I think NYMF provides a crucial platform for artists to be able to create and produce new material. And to be seen in front of New York audiences who are eager for that new material - what a dream!

NYMF celebrates new musicals, but which role in a classic musical would you most like to perform and why?
How much time do you have?? There are so many classic roles that I love! Not the least of which is Dolly Levi inHello, Dolly! I also love Mrs. Lovett inSweeney Todd. But secret dream role that I’d be totally willing to lose 30 pounds for? Dot in Sunday in the Park with George! “We do not beloooooooooonnnnngggg together!!! And we should have belooonnnged….” I can’t!
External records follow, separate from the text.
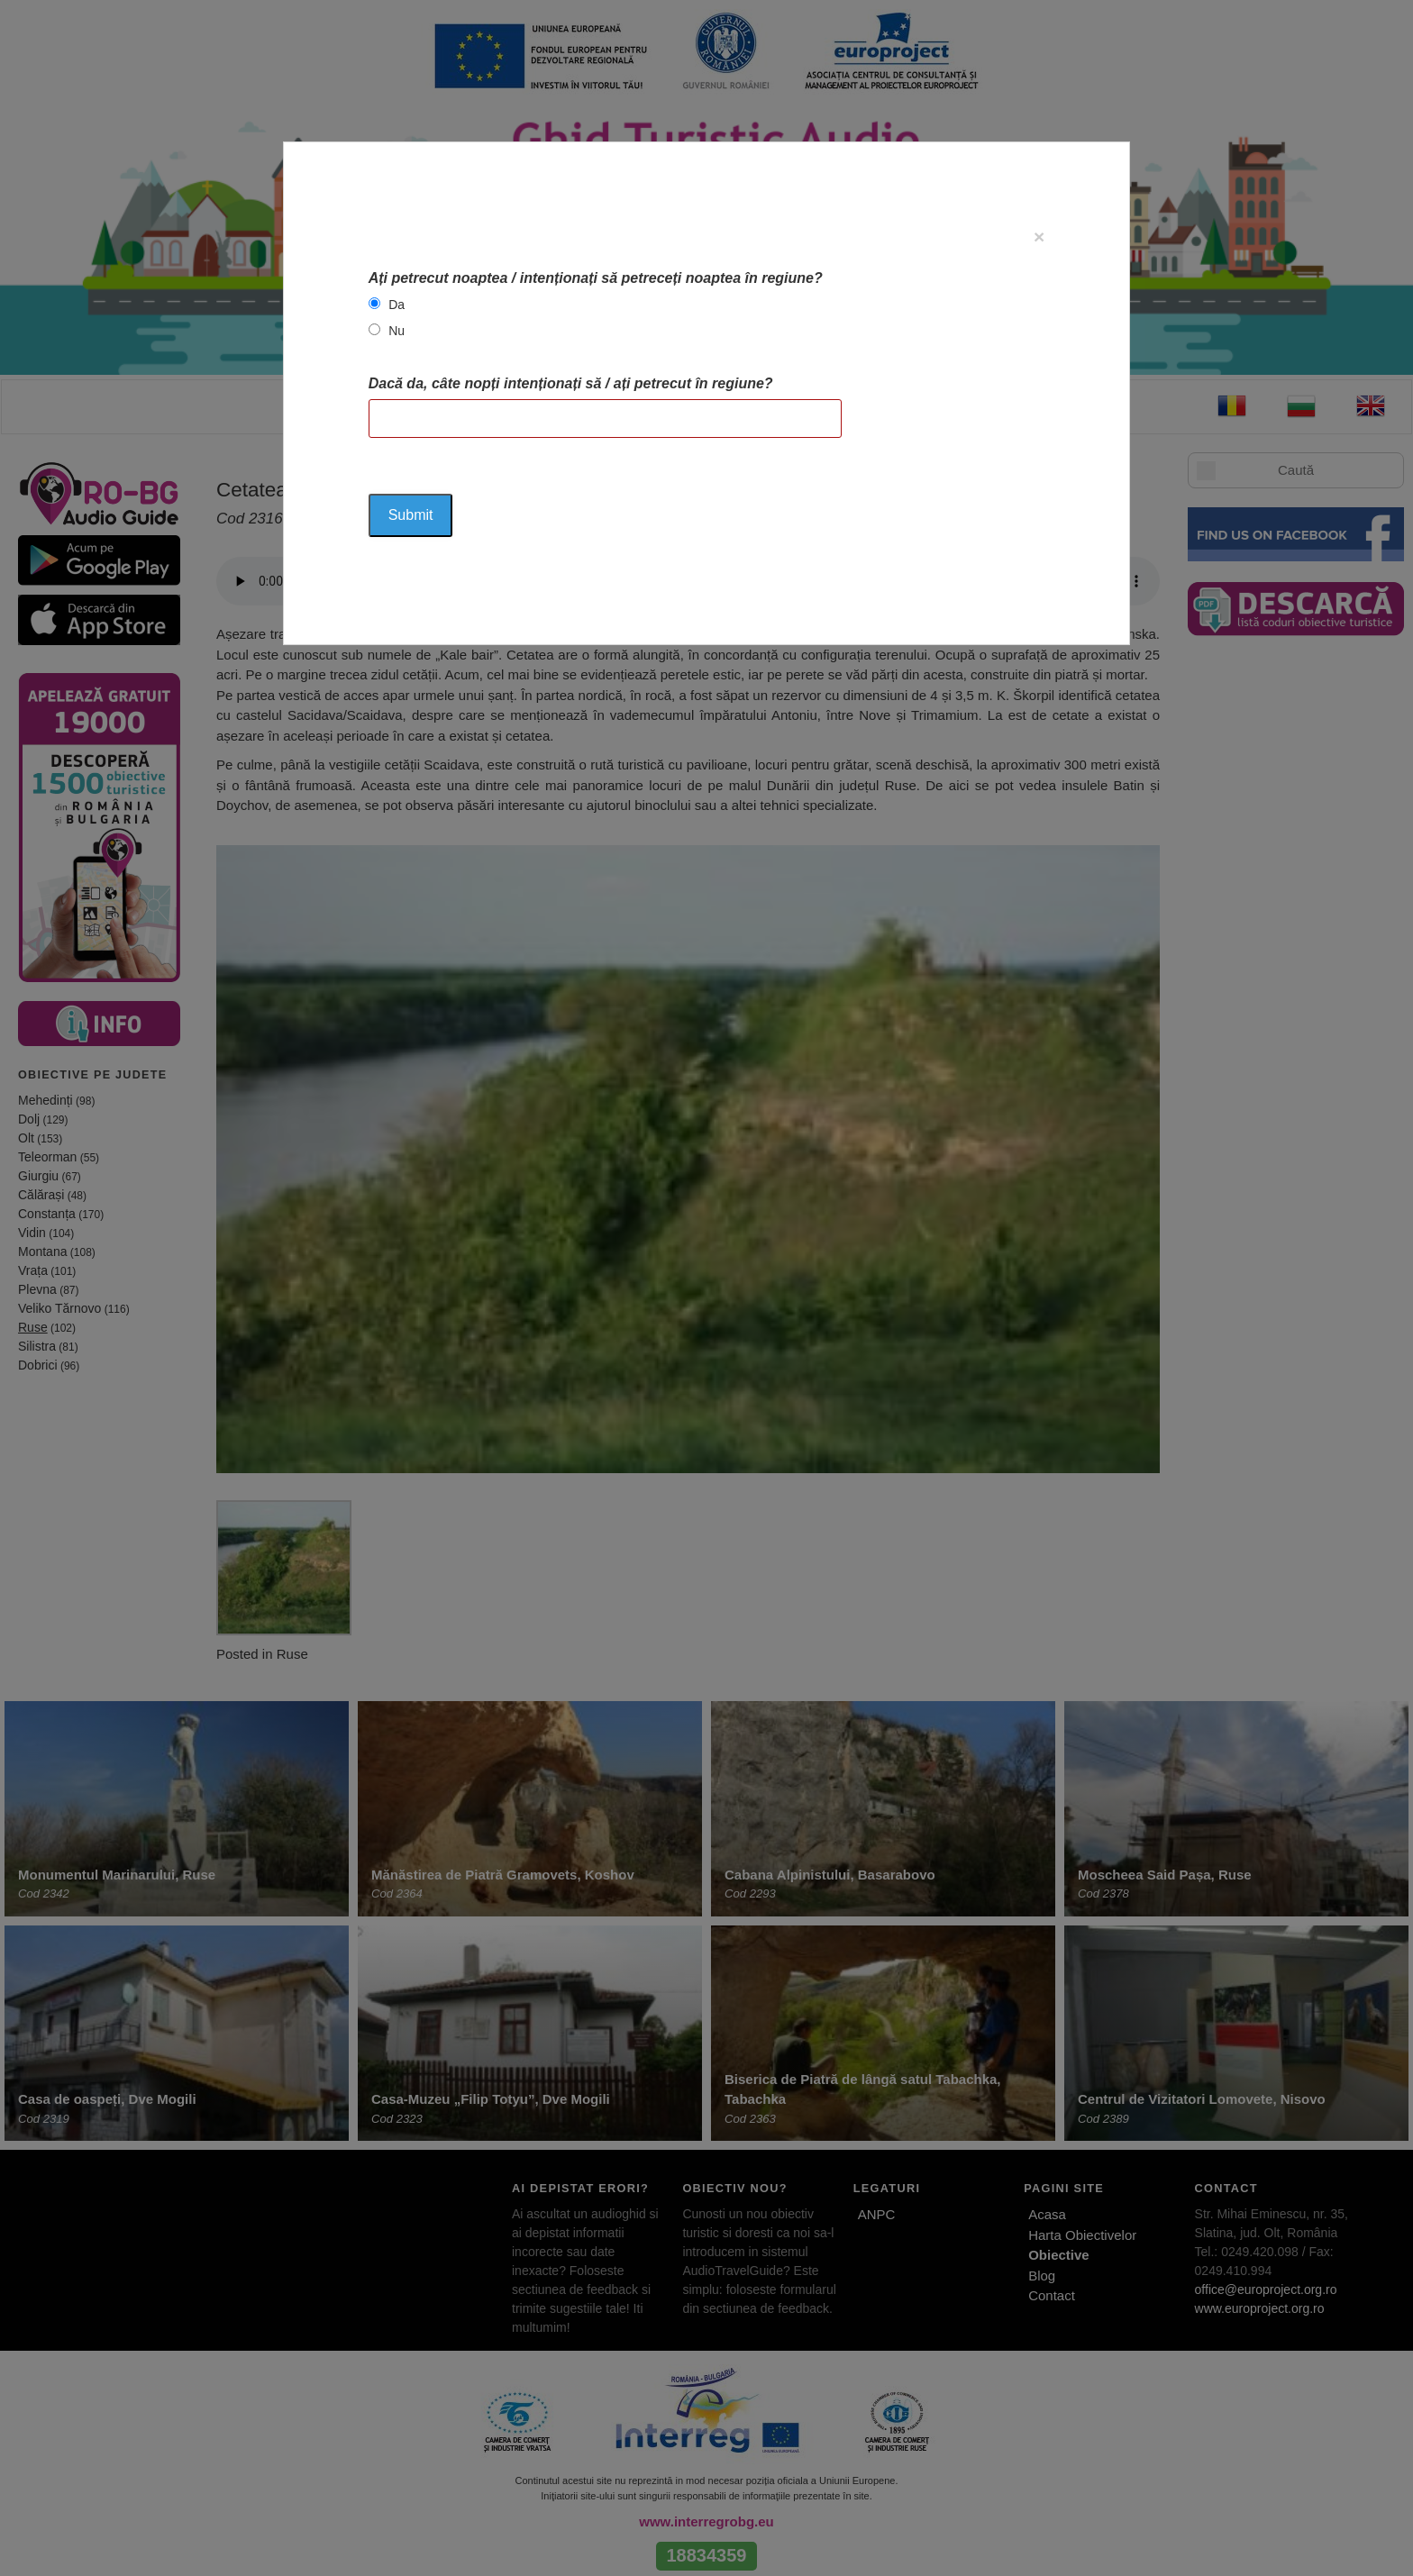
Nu (396, 330)
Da (396, 304)
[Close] (1039, 236)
I love it so much!!!

What is your most memorable onstage mishap?
Well, there are ones that happen weekly at Brian and [my] weekly show at Therapy (which is free, every Tuesday at 11 PM! 52nd between 8th & 9th). But the theatre one that always pops to mind was during bare: a pop opera. Back in the day, the character of Nadia played a cello. So, I had been rehearsing with the cello and a new bow. Now, bows are made up of thin fibers which need this substance called rosin on it, in order to produce sound. Not to burst anyone’s bubble – but I wasn’t playing live, so we didn’t put any rosin on my bow because we didn’t want it making any sound. So that left the fibers loose. Well, I was new to the instrument, and while I was playing and singing the song “Spring,” I bowed a little too low and the bow – not treated with rosin and loose and fibrous – totally got stuck into the tailpiece. Like, I move it and it was just hanging there. Meanwhile, the track is still playing! And there was that moment with the audience where we all realized it was stuck – I knew, they knew, and the music is playing. So, I dropped the bow, which was still hanging to the cello, and “plucked” my way through the rest of the song. It was amazing! The audience laughed, and loved me for the rest of the show, because we were all a part of this “real” moment which wasn’t supposed to happen at all!
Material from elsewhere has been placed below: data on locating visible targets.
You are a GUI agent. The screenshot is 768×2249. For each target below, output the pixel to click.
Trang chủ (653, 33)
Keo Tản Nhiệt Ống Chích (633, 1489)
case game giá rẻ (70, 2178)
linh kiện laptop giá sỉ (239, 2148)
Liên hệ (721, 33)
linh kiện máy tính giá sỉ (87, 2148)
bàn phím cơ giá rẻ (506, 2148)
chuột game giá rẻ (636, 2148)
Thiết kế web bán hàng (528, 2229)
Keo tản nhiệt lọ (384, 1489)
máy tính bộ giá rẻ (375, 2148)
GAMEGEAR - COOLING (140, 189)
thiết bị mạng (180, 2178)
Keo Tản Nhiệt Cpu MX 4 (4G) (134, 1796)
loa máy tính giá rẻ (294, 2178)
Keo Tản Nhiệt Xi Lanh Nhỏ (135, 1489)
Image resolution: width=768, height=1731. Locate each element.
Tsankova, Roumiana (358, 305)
What was your most enjoyable theatrical experience of the season (as a member of the audience)?
I had such a blast seeing the opening night of Kinky Boots this year! My dear friend, Kevin Smith Kirkwood, is one of the Angels, and I got to be his date for the evening! It was such a great night and such a fun show!

Do you have any other projects in the works?
Well, Brian and I will be continuing our weekly show at Therapy every Tuesday night at 11 PM. It’s been such a blessing for us to have a weekly home where we can try out all sorts of new, crazy material and to really hone our style.

And, I’m so excited to head up to Barrington Stage directly following our run of Full Bush to do Southern Comfort again! Then it’s off to P-town for a few days, and back to the hustle!